Full text search: unexpected results when text search vector includes a forward slash
Actionb opened this issue · 0 comments
Actionb commented
Example:
Ausgabe object with the name 2020/21-06
cannot be found when searching for 21
or 06
.
Cause:
Postgres recognizes the vector string as a file and uses the file
parser, which does not split the string/token as expected.
SELECT * FROM ts_debug('simple_unaccent'::regconfig, '2020/21-06');
alias | description | token | dictionaries | dictionary | lexemes
-------+-------------------+------------+--------------+------------+--------------
file | File or path name | 2020/21-06 | {simple} | simple | {2020/21-06}
SELECT to_tsvector('2020/21-06');
to_tsvector
----------------
'2020/21-06':1
Possible fixes:
- disable or change the parser.

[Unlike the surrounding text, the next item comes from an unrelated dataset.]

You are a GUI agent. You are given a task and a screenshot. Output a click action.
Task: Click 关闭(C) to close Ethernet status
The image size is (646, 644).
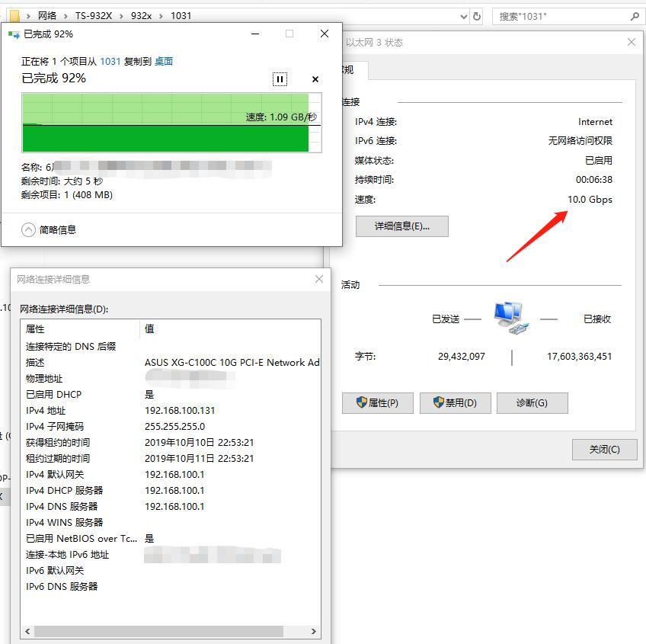click(x=604, y=450)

Seems difficult: https://dba.stackexchange.com/questions/271419/how-postgresql-full-text-search-disable-file-parser and https://stackoverflow.com/questions/896752/postgresql-how-to-make-full-text-search-ignore-certain-tokens
- replace the slashes before inserting the vector into the index. Requires overwriting the SQL form the tsvector_field package.
- use a different delimiter, e.g. backslash:
2020\21-06
:SELECT to_tsvector('2020\21-06'); '-06':3 '2020':1 '21':2